DD had shots for 18 mos w/o incident. She's C677T hetero. I don't think shots effect this part of the methylation cycle. FWIW, The shots helped a lot but we stopped shots b/c she developed needle phobia that got worse as time went on, not better. Unfortunately, allergies got worse again. So we just started sublingual drops. I thought these were only available for food allergies but no. These are for environmentals (weeds, grasses, mold, plus cat). One drop under the tongue 3x/day. Just started 3 days ago. Biggest challenge will be remembering to give 3x/day... But now that you have me thinking about it, I'll go ask on MTHFR Support just to see what they have to say...

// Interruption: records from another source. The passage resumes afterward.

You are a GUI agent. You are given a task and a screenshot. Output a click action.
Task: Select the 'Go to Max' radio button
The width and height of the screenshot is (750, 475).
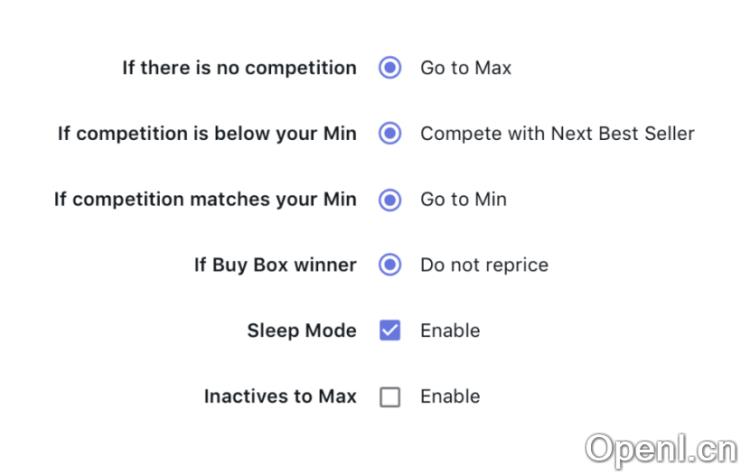[x=390, y=68]
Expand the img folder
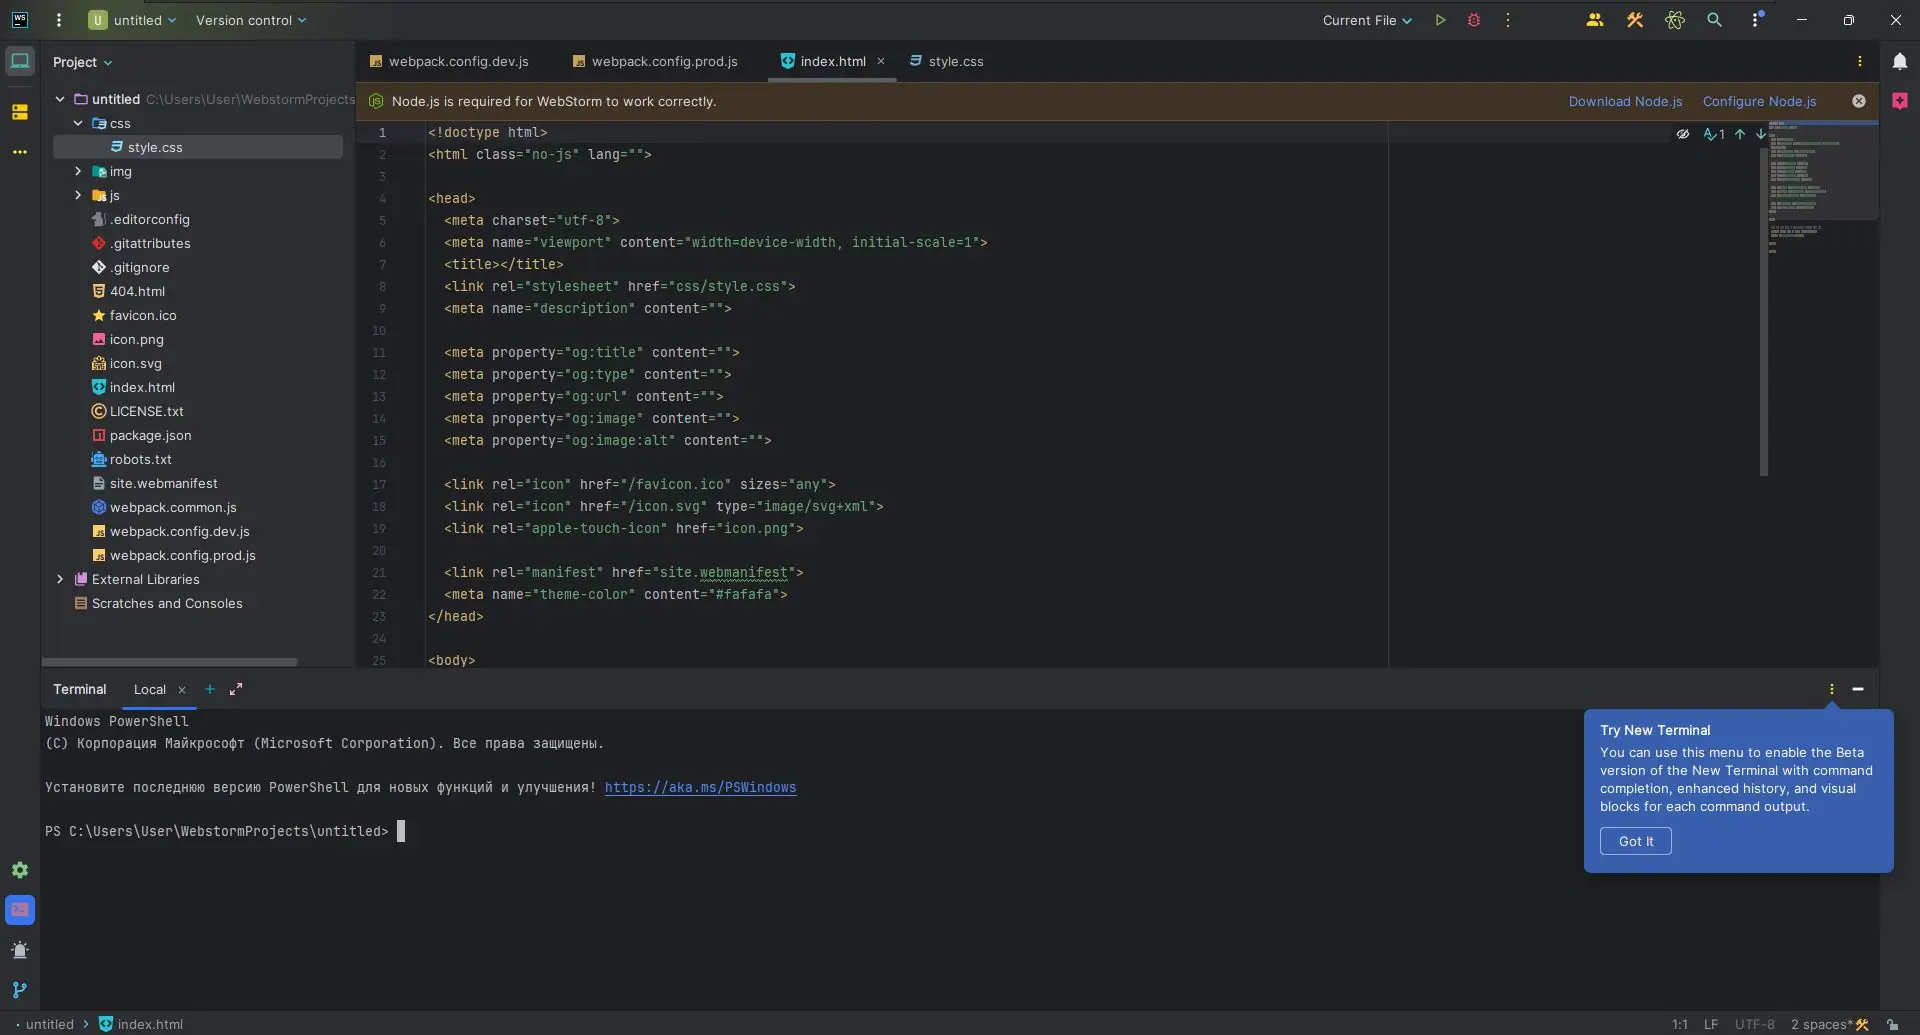Screen dimensions: 1920x1035 point(78,172)
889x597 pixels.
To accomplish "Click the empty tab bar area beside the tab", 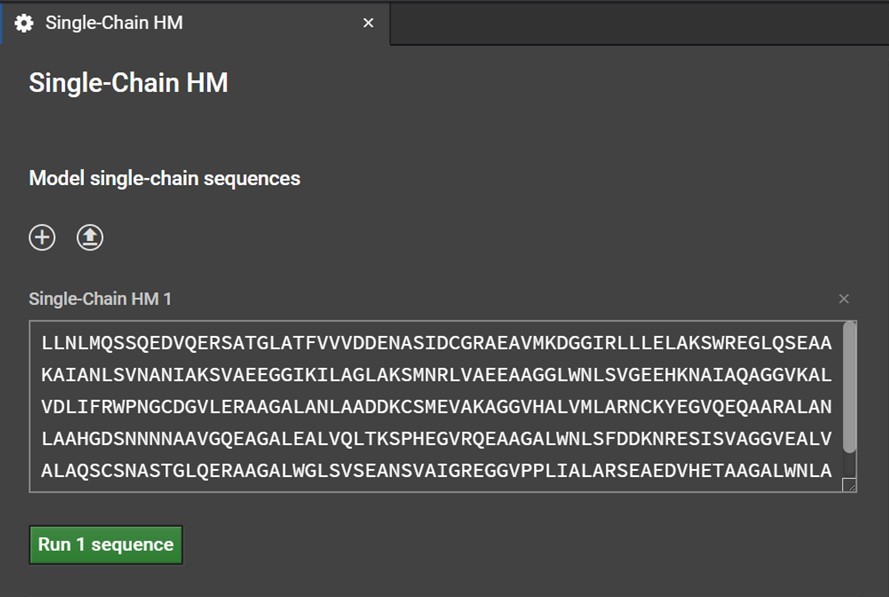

Yeah- bummed that 23andMe doesn't check SUOX. Hoping we can skip it, as DD can take bactrim and other sulfur without issue. Sounds like you have a good practitioner - they;re hard to find! Hope - when did you check the homocysteine? We checked back when I was overdosing DD on methylfolate (without also giving B12) and it was low. But in hindsight, that makes sense - I was putting in too many methyl donors and it was recycling too much in the methylation cycle, not leaving enough to produce homocysteine and therefore not enough glutathione. So in her case, too much methylfolate = not enough homocysteine. But haven't tested it since we settled into our current dose. If this isn't your case, you may want to post the question on the "MTHFR Support" facebook page. Those guys know way more than I ever could about this stuff.

Agreed. You can't stop an SSRI cold turkey. If it were me, I'd give the Luvox tonight and call the prescribing doctor. Then work with him/her on a weaning protocol.